White House Council of Economic Advisors Chairman Alan Krueger’s biggest concern with Obamacare’s implementation isn’t the employer mandate delay or backlash from union members, but the potential that Congress and the states might mess it all up.
“My main worry is that Congress won’t provide sufficient tools to implement the law. I think that, and concern about some states kind of fighting the last war,” Krueger told Politico’s Mike Allen during Monday’s Playbook Luncheon.
Several states have refused to create insurance exchanges under Obamacare, thus creating a major problem for the administration’s healthcare program. And according to Krueger, these states are missing out on certain benefits due to their resistance:
“I think what you’re seeing — and this will become more and more apparent — is the states that have done their job and taken the implementation seriously are seeing more competition. They’re seeing prices come down and that’s going to be very beneficial for the citizens of those states.”

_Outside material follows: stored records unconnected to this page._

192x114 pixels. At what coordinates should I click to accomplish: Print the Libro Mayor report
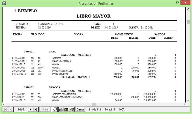coord(61,109)
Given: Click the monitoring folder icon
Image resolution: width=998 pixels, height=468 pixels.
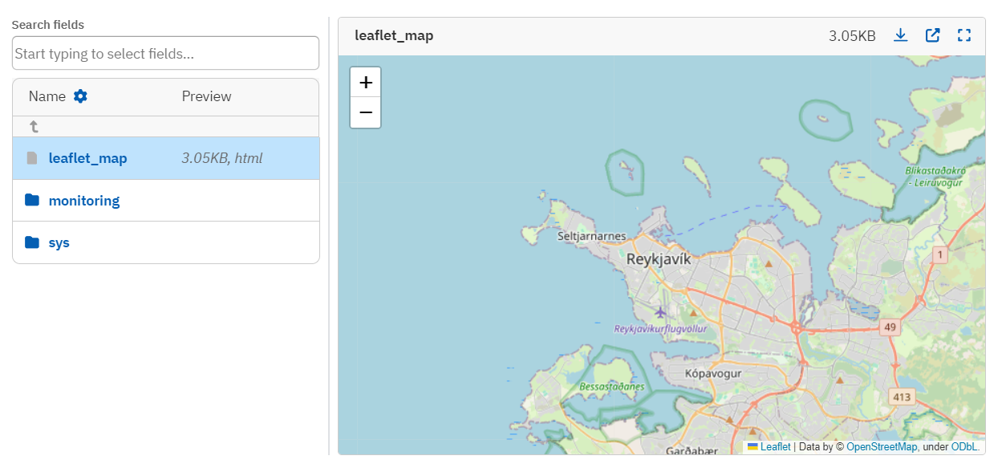Looking at the screenshot, I should 34,200.
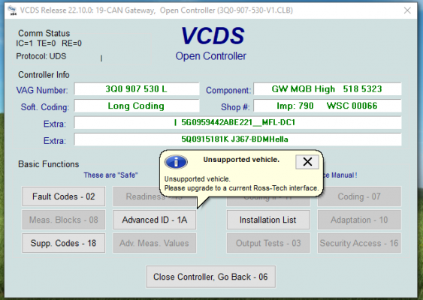Open Advanced ID - 1A
Screen dimensions: 423x300
pos(154,220)
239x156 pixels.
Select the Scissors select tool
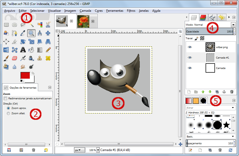click(x=48, y=25)

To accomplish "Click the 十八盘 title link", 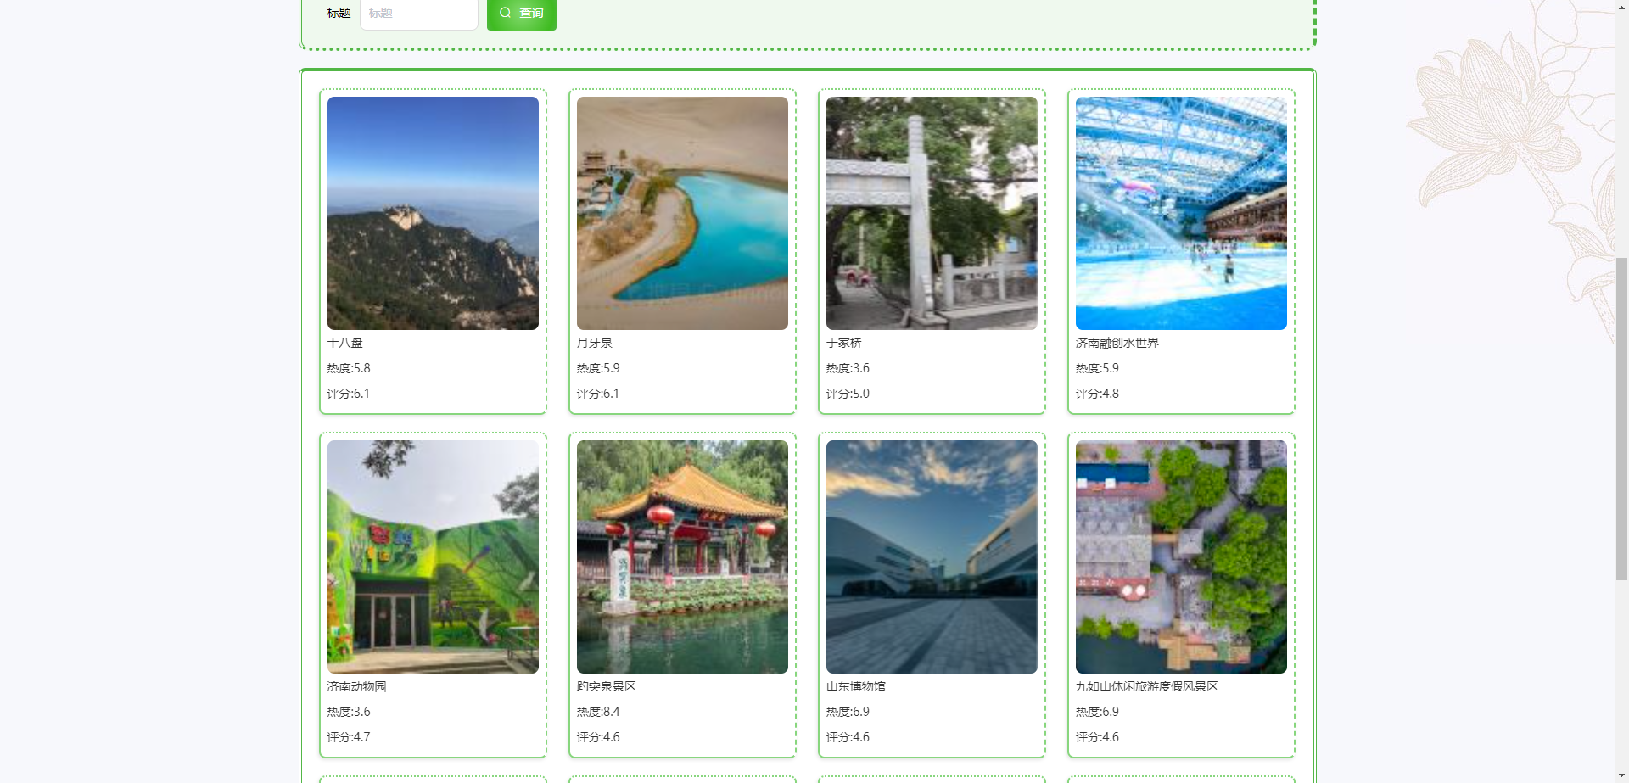I will coord(345,343).
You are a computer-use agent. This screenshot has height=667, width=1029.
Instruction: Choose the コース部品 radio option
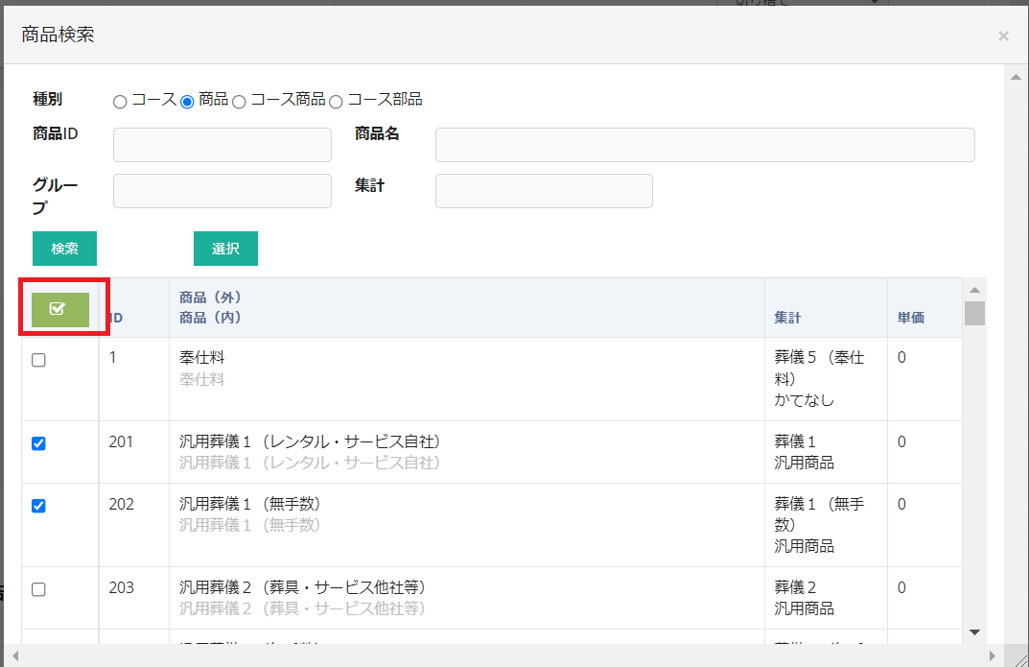[x=336, y=101]
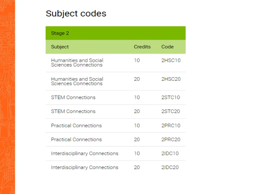Click the orange decorative sidebar
Image resolution: width=259 pixels, height=194 pixels.
point(7,97)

However, increasing competition and decreasing prices are hardly what cooperating states have seen so far.
The Washington Examiner’s Philip Klein reported July 25 that “... with less than 70 days before the exchanges are set to open, large insurers are pulling out of states as a result of the health care law, resulting in less choice for consumers, not more.”
Klein also identified increasing costs in healthcare premiums throughout various states. Residents of Indiana will “be facing a 72 percent premium hike once President Obama’s health care law kicks in next year” and the cost for an average individual insurance plan in California increased by 80 percent.
Despite the issues that have surfaced through implementation - or lack thereof - Krueger and other top Obama administration officials still refuse to consider that the largest complication might be the law itself. Thus, they will continue to fight against the odds to implement the program no matter the consequences.
“We’re focused on implementing the affordable care act as well as possible,” Krueger said.